A healthy growth system does one thing well. It prepares prospects before they ever reach sales.

What You Can Do (Without Hiring or Restructuring)

You do not need more people. You do not need a complicated framework. You do not need to change your whole process.

You just need clarity about the work that happens before a sales conversation and who owns it.

Here is where to start:

1. Build a go-to-market growth engine, not just a sales plan.

Most sales plans focus on closing deals. A go to market growth engine answers questions like:

  • How do right fit prospects hear about us?

  • What makes them interested enough to reach out?

  • How do we prepare them for a better conversation with sales?

  • What does ready for sales actually mean?

If these questions are not answered, your sales team fills in the gaps one conversation at a time which is the slowest and most expensive way to grow.

2. Figure out where prospects are getting stuck.

Look at your past year and ask:

  • Are we talking to too many people who are not a fit?
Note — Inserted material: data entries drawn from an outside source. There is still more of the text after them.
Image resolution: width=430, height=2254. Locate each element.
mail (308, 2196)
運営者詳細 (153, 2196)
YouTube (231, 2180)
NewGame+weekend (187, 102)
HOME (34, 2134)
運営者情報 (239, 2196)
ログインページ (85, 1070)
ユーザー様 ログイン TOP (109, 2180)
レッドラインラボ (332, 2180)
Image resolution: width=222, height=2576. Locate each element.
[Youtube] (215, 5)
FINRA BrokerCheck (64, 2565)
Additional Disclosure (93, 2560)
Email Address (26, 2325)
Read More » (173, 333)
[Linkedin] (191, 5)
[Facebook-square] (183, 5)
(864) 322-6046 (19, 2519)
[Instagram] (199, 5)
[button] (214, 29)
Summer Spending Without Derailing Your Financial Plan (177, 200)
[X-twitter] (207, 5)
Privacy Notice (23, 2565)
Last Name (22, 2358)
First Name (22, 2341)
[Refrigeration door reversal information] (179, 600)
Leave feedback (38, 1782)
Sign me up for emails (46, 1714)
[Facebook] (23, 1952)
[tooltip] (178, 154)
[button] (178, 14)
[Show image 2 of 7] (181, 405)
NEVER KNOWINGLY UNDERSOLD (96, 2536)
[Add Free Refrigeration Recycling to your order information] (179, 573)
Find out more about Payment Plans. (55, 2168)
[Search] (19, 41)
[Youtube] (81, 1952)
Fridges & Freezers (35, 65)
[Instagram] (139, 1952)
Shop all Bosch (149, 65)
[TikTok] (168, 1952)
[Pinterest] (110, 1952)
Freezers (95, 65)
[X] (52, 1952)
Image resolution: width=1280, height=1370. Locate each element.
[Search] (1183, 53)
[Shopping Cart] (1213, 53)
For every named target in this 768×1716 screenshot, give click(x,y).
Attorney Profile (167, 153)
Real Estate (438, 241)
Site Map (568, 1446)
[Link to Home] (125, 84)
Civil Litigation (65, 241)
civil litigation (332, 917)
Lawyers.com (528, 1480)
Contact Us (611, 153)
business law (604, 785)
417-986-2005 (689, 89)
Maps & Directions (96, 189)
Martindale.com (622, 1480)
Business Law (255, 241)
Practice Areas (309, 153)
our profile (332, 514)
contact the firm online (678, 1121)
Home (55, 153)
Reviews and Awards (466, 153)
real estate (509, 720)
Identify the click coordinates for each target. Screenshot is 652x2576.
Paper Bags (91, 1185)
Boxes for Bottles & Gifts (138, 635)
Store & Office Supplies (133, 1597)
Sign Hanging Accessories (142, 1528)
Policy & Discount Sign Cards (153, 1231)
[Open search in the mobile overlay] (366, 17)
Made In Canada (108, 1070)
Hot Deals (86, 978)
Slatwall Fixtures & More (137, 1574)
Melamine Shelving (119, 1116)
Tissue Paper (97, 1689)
  • Are prospects unclear about what we do or why we are different?

  • Are deals stalling earlier than they used to?

  • Are we spending too much time educating instead of advancing?

When you pinpoint the slowdown, you know exactly where to improve the system.

3. Tighten the definition of a qualified lead.

This step alone can change everything.

A clear definition:

  • Protects your salespeople’s time.

  • Avoids chasing people who are not ready.

  • Focuses the team on real opportunities.

Most teams have a sense of what qualified means, but not a shared definition they operate from every day. When you tighten this, deal flow improves immediately.

4. Ask one practical question.

What would it take for our sales team to spend most of their time ONLY in real sales conversations?

That question forces clarity about:

  • What work belongs earlier.

  • What is getting in sales way.

  • What parts of the buying journey need more support.

  • Where you can make simple, high impact adjustments.

This question alone can expose what is slowing your growth.

Next Step

If you want your sales team to perform at the level you know they can, do not ask them to do more.

Take unnecessary work off their plate. Create a simple, structured way for prospects to become ready before they talk to sales.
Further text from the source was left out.